Marketing Your Medical Practice: Evaluate, Strategize, Execute and Monitor

Marketing Plan

The definition for marketing that I like is “the process of establishing and maintaining mutually beneficial relationships with stakeholders to facilitate exchanges.”

 

To expand that definition, consider:

  • Mutually beneficial relationships are created when the healthcare entity has a service to provide and consumers of healthcare seek out the service and (ideally) are a payer source.
  • Stakeholders can be the healthcare consumer, but can also be the employer who purchases insurance for consumers or directly purchases the services, the federal or state government who reimburses the healthcare entity, the insurance company itself, other healthcare providers including hospitals and physicians, or other companies such as banks providing funding, liability companies providing malpractice insurance, and Independent Review Boards (IRBs) and other third-parties that pay for services. An argument can be made that everyone the practice comes in contact with who has a part in enabling the healthcare entity to be reimbursed for services is a stakeholder.
  • A exchange is facilitated when the payer source wants the service, understands the service, and an agreement is made for the terms of the exchange.

How To Develop a Marketing Plan Part 1: Evaluation Process

  1. Determine the services you want to provide. Basic services may be straightforward to market to a community as many locations have need for more healthcare services, but new or specialized service lines or ancillaries will need a marketing plan. For instance, a family practice medical group may provide primary care to children and adults, but may also want to develop a diabetes clinic to provide more intensive education and care to  a larger diabetic population. An internal medicine or cardiology group may develop an anti-coagulation (coumadin) clinic and a general surgery group may want to establish a wound care clinic. If the new service is developed for existing consumers only, then marketing is largely an internal issue. If your service will be available to new consumers, an external campaign is crucial.
  2. Determine your geographic market. Do you plan to market to the immediate/local consumer, to the regional consumer, statewide, through multiple adjacent states, or state blocks such as the East Coast, the Mid-Atlantic, New England, etc.? Do you plan to market your service to consumers in other countries?
  3. Identify any consumers in your chosen demographic market who have already purchased services from you to evaluate the potential for consumers to drive the distance to purchase your services.
  4. Determine what is currently being provided in the geographic market you’ve chosen and evaluate what potential exists for competitors to provide the same service in the same area. Some places to gather information without cost are:
    1. ZipSkinny (demographics by zip code)
    2. City-Data (includes info on neighborhoods and has a forum)
    3. ZipWho (advanced search capabilities)
    4. State Health Facts (Kaiser Family Foundation)
  5. Other methods to assess the need for your service are:
    1. Focus Groups
    2. Telephone Surveys
    3. Mail Surveys
    4. Mall Surveys
    5. Referring Source Surveys (hospitals, physicians, agencies)
  6. Now that you have all this data, make an informed decision about going forward with your new service, and marketing it.

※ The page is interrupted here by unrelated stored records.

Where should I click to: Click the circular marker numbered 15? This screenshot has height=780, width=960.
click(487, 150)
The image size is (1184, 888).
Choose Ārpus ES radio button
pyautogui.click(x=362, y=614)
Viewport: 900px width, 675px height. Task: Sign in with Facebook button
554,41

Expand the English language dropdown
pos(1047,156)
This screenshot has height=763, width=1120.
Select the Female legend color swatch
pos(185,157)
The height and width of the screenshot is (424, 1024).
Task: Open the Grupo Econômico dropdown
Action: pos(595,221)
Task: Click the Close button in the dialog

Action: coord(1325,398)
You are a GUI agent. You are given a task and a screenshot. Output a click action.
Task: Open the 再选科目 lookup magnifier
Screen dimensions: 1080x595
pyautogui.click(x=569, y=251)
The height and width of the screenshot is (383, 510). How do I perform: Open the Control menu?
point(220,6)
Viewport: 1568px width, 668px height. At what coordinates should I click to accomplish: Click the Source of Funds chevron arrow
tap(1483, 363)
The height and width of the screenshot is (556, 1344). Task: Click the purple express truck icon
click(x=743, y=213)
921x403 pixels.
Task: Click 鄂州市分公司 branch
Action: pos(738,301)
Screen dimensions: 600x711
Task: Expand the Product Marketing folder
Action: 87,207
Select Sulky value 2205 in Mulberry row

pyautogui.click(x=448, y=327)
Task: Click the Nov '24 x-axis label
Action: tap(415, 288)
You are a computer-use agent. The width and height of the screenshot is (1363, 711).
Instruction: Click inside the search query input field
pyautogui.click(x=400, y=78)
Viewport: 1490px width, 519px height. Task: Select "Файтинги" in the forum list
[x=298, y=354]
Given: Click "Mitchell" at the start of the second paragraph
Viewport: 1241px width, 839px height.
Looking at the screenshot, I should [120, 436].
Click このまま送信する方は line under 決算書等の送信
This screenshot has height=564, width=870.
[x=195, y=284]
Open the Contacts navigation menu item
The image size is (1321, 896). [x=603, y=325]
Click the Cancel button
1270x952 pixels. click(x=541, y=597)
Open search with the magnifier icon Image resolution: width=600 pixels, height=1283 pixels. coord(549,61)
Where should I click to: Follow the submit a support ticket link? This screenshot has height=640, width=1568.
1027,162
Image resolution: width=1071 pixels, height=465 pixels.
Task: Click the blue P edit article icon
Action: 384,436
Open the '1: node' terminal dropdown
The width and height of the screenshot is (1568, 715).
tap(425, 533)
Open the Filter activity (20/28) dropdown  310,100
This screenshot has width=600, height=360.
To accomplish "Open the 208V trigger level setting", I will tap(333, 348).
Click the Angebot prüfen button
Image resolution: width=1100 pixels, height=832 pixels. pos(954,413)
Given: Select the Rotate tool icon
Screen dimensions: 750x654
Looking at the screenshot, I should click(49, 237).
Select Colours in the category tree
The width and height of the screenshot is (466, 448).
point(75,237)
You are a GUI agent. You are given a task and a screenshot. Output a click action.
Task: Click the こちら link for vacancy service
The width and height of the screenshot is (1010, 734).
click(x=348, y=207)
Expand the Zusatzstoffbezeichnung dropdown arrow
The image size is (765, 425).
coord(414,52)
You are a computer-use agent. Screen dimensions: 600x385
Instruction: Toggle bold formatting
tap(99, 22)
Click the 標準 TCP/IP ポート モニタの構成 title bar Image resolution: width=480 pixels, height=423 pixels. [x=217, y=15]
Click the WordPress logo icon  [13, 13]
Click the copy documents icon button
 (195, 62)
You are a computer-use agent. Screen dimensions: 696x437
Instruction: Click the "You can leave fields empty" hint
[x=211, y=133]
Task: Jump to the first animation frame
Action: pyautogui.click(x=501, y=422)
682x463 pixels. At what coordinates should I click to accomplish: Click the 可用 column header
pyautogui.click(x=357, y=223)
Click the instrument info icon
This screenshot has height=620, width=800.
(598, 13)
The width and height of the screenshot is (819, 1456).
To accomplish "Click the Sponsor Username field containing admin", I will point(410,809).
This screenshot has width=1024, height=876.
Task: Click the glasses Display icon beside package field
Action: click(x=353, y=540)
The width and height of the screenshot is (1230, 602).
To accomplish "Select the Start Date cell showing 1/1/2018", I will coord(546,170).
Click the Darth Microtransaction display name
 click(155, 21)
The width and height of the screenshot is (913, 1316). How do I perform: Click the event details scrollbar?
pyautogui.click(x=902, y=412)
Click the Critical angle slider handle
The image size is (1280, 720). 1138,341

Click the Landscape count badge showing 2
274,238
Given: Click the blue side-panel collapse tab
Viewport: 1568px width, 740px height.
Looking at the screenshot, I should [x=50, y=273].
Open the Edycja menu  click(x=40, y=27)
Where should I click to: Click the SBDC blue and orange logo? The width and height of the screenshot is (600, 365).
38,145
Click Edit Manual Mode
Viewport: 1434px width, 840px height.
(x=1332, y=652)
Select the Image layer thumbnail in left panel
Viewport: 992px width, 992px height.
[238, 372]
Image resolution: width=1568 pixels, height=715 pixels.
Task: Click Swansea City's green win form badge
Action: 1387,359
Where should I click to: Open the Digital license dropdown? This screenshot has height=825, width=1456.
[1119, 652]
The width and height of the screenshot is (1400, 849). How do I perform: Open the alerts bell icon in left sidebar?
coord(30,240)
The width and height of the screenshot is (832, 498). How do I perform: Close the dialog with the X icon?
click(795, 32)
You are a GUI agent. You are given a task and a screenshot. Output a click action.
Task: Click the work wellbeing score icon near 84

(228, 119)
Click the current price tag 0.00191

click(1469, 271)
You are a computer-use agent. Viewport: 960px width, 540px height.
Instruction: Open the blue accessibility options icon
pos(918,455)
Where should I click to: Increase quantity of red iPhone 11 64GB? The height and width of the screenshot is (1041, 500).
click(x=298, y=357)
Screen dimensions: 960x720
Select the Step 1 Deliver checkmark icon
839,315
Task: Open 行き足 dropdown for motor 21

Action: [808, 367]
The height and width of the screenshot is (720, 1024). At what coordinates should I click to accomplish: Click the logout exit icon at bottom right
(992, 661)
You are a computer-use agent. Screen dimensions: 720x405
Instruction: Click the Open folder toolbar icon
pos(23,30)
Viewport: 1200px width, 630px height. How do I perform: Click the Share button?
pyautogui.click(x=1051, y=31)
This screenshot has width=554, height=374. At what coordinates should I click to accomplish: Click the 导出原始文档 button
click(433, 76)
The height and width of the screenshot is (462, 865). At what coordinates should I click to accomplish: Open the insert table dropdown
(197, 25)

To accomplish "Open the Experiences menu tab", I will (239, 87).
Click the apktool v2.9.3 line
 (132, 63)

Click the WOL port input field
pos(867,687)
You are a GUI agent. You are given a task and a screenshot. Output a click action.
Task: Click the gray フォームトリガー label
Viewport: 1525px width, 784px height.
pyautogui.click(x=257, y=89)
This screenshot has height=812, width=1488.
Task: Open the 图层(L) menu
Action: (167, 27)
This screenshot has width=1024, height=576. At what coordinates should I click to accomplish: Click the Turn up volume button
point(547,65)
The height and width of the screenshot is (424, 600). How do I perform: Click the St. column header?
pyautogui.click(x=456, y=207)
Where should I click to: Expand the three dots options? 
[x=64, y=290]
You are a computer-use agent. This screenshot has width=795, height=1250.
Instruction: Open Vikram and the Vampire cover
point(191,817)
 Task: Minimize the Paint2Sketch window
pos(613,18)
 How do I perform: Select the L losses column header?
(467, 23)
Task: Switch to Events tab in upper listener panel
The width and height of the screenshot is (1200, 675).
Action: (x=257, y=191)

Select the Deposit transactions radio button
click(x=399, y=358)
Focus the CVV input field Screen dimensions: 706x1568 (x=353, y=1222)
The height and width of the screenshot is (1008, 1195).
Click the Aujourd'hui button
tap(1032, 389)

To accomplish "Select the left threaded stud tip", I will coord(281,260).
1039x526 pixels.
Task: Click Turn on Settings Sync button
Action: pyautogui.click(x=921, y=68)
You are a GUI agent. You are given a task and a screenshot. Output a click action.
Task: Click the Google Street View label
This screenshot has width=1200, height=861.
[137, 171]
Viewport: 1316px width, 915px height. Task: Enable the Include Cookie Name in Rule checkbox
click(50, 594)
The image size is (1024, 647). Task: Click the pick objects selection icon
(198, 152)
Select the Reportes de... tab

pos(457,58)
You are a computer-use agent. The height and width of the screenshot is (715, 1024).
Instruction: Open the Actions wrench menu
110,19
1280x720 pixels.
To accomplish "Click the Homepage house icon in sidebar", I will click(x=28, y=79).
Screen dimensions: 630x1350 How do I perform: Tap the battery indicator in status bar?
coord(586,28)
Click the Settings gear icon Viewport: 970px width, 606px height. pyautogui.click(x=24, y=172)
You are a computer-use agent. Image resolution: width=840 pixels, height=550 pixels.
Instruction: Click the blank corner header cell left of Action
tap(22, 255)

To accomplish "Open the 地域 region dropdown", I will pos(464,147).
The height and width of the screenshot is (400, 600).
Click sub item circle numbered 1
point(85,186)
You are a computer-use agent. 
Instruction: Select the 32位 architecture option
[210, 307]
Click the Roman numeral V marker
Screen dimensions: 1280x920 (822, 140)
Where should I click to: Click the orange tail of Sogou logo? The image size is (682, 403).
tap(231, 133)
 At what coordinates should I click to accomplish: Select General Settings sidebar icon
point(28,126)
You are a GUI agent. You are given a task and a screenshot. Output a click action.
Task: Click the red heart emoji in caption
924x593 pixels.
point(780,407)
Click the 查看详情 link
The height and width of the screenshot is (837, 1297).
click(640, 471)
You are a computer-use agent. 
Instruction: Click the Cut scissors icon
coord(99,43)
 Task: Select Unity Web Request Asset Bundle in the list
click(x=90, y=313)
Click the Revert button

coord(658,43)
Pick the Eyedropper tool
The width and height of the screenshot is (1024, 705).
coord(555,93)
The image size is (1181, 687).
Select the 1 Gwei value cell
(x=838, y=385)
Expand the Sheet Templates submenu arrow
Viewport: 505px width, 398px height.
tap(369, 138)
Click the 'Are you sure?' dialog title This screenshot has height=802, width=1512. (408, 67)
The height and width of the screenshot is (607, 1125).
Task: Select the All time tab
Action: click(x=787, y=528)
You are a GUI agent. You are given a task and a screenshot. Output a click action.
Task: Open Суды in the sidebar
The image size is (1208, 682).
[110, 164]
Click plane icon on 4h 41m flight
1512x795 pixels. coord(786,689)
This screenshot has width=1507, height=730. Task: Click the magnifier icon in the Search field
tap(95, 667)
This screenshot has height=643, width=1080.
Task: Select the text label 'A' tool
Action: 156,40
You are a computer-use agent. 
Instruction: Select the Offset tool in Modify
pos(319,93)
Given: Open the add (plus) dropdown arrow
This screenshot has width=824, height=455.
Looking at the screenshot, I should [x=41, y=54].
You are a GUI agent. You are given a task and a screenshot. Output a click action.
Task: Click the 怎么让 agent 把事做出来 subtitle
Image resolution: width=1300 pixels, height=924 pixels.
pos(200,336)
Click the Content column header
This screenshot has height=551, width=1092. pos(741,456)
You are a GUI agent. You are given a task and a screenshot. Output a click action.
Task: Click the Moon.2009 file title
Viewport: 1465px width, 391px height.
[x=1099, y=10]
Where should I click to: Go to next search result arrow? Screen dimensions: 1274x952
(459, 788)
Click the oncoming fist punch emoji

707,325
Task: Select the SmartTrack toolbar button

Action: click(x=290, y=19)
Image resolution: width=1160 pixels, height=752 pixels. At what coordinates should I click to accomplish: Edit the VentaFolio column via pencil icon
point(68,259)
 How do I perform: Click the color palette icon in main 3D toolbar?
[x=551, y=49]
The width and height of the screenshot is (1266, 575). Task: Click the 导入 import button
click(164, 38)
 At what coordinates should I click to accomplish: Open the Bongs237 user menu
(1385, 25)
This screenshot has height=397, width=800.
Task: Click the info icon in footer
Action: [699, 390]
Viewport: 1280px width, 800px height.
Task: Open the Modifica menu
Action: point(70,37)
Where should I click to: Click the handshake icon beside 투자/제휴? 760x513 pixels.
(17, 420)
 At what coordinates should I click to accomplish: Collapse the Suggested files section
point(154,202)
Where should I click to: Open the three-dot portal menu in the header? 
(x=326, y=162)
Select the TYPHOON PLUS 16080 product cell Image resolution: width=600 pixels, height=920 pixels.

How To Develop a Marketing Plan Part 2: The Strategy

Once you’ve determined that a need exists for services you want to provide and you’ve identified the target service area, you must develop a strategy for cultivating a desire for the service and encouraging consumers to come to you for the service.

  1. Wrap your brand around the new service, or if the new service will be branded separately, develop that new brand. A brand is a name, term, symbol, special design or some combination of these that is intended to identify the service and differentiate it from the services of competitors.
  2. Determine your target market. Are you targeting consumers directly, or are you targeting care providers, employers, businesses, or payers?
  3. If your marketing budget was not established as part of the pro forma, establish it now.
  4. Select your marketing methods based on your target:
    • Direct to consumer methods include free meet and greet appointments, lectures, personal appearances, direct mail, print advertising, radio, TV, billboards, theatre pre-movie ads and online methods including Facebook, interactive websites, blogs, Twitter, texting, Google advertising, Google Places (not yellow pages), Groupon, Social Living and Facebook advertising.
    • Direct to other service purchasers include online and print press releases, direct mail, invitations to events, personal visits, service brochures and referral sources.
  5. Put together your timeline leading up to the launch of your service.

How To Develop a Marketing Plan Part 3: Execute and Monitor

  1. Prepare a table or spreadsheet of your strategy and timeline, assigning responsibility for each phase of your plan.
  2. Be prepared to collect data both in person and online to analyze which marketing mediums produced conversions (consumers buying your service). Ask every single person who uses the new service “How did you hear about us?” and log it. Use analytics programs to assess online activity surrounding your brand and service.
  3. Evaluate your results from different marketing mediums and eliminate those producing poor results and focus on those producing conversions.